The identity matrix is a square matrix of elements equal to 0 except for the elements along the diagonal that are equal to 1. Any matrix multiplied by the identity matrix, either on the left or right side, will be equal to itself.
The transpose of a matrix is computed by swapping the rows and columns of a matrix. The transpose operation is denoted by a superscript uppercase “T” (AT).
A permutation matrix is a square matrix that allows us to flip rows and columns of a separate matrix. Similar to the identity matrix, a permutation matrix is made of elements equal to 0, except for one element in each row or column that is equal to 1. In order to flip rows in matrix A, we multiply a permutation matrix P on the left (PA). To flip columns, we multiply a permutation matrix P on the right (AP).
Let’s walk through how permutation matrices work using the image to the right.
In the column swap, the first column becomes the second column in the resulting matrix. This is because of the location of the 1 value in the first row of the permutation matrix. Since it is located in the second column, the dot products between the rows of the first matrix and the columns of the permutation matrix cause the values of the first column to fall into the second column of the resulting matrix.
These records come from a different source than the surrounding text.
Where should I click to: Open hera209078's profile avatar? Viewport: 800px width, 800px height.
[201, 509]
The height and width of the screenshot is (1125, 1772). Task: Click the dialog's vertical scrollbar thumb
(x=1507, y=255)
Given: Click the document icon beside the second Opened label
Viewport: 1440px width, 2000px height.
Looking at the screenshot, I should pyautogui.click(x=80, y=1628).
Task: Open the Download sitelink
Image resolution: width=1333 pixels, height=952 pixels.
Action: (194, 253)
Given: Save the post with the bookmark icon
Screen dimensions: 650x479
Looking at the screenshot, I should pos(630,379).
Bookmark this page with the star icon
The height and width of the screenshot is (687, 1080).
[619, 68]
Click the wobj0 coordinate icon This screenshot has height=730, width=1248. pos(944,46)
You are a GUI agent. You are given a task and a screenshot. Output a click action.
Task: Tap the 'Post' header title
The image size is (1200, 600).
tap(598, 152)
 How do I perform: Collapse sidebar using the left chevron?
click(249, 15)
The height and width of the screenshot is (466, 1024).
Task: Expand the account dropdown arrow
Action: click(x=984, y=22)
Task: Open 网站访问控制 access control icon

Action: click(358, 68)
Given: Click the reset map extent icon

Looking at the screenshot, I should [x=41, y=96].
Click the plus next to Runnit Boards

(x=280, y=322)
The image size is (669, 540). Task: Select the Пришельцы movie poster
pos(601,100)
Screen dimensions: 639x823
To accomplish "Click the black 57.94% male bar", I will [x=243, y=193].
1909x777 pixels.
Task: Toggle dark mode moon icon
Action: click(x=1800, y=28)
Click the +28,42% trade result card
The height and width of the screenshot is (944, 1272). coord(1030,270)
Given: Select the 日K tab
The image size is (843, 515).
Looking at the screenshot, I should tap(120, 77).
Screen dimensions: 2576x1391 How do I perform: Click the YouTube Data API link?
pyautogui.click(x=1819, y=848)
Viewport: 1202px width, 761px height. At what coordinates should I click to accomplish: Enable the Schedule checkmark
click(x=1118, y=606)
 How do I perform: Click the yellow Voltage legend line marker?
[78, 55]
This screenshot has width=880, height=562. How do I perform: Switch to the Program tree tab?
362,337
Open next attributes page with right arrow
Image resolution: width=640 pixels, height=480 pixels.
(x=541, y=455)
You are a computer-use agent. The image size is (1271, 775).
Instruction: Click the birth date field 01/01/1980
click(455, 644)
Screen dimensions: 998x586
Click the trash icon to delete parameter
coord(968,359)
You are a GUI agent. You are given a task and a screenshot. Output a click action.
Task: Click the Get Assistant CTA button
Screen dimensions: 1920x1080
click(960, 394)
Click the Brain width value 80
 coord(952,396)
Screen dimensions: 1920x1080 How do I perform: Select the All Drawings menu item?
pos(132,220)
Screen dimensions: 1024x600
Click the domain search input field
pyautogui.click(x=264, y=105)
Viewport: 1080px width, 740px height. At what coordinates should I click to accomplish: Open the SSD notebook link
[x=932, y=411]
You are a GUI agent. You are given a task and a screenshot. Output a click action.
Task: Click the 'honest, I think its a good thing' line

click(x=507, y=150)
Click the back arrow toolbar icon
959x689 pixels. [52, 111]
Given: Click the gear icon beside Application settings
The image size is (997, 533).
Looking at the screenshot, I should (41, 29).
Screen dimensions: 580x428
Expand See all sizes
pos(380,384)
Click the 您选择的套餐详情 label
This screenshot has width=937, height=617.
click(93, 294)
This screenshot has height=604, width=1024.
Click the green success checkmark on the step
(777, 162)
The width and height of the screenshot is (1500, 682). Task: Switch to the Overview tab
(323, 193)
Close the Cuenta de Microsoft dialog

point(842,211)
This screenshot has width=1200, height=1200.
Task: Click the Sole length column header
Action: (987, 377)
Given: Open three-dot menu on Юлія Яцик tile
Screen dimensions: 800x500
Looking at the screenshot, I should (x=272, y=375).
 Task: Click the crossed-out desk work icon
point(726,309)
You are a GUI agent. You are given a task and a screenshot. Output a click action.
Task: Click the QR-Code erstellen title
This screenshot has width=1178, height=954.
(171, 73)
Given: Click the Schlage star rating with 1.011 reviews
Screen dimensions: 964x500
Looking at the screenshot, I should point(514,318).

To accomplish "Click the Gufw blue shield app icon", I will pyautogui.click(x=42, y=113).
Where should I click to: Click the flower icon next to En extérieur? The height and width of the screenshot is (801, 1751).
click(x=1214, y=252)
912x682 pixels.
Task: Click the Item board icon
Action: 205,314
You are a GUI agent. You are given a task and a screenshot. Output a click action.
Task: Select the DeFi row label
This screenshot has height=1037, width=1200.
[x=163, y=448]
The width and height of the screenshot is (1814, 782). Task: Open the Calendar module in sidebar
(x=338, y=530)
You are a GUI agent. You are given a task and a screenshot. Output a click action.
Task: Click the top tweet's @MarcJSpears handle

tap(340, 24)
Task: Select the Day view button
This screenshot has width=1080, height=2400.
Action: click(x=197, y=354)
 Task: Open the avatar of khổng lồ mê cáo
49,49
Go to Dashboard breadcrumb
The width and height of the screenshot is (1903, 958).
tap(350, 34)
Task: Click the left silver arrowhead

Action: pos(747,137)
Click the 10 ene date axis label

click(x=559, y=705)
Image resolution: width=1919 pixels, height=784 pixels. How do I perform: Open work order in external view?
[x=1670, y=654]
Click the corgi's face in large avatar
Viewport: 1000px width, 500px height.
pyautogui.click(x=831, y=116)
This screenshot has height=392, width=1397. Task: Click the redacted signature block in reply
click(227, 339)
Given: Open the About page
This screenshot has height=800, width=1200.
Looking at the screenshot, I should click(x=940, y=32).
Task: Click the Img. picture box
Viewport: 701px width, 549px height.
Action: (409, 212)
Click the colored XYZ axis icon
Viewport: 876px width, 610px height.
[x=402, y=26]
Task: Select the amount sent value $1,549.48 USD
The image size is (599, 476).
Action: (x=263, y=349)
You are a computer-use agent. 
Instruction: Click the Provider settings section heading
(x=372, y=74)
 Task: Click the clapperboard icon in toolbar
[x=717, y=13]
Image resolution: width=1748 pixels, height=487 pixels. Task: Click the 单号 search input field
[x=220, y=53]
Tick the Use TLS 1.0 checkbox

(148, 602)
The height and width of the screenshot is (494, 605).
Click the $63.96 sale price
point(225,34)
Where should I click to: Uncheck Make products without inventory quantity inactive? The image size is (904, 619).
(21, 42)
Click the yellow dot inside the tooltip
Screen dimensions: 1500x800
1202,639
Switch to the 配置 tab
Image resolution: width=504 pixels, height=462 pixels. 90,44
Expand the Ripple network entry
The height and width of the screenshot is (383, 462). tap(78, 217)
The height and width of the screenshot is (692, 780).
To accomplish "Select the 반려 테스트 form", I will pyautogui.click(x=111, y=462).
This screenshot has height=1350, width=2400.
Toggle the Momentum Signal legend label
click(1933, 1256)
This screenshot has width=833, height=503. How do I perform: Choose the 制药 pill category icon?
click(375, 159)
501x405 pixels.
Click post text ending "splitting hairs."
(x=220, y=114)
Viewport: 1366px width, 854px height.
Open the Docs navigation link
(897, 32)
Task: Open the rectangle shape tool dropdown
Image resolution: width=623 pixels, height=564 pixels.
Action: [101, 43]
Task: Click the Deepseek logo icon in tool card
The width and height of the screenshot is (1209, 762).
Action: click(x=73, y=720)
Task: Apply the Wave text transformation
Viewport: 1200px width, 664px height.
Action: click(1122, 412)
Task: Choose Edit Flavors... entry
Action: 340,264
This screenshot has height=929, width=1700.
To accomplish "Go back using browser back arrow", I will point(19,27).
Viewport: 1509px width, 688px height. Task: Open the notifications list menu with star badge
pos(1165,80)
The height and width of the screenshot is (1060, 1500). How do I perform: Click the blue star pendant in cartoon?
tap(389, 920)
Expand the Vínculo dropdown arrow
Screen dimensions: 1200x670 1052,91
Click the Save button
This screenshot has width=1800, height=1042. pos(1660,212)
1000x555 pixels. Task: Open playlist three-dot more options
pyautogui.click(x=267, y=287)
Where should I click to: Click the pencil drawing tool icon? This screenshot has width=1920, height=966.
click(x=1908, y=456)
In the row swap, the first row becomes the third row of the resulting matrix. This is because of the location of the 1 value in the first column of the permutation matrix. Since it is located in the third row, the dot products between the rows of the permutation matrix and the columns of the second matrix cause the values of the first row to fall into the third row of the resulting matrix.
Can you figure out how the rest of the column swaps and row swaps occur? It might help to do out the matrix multiplication to see the patterns!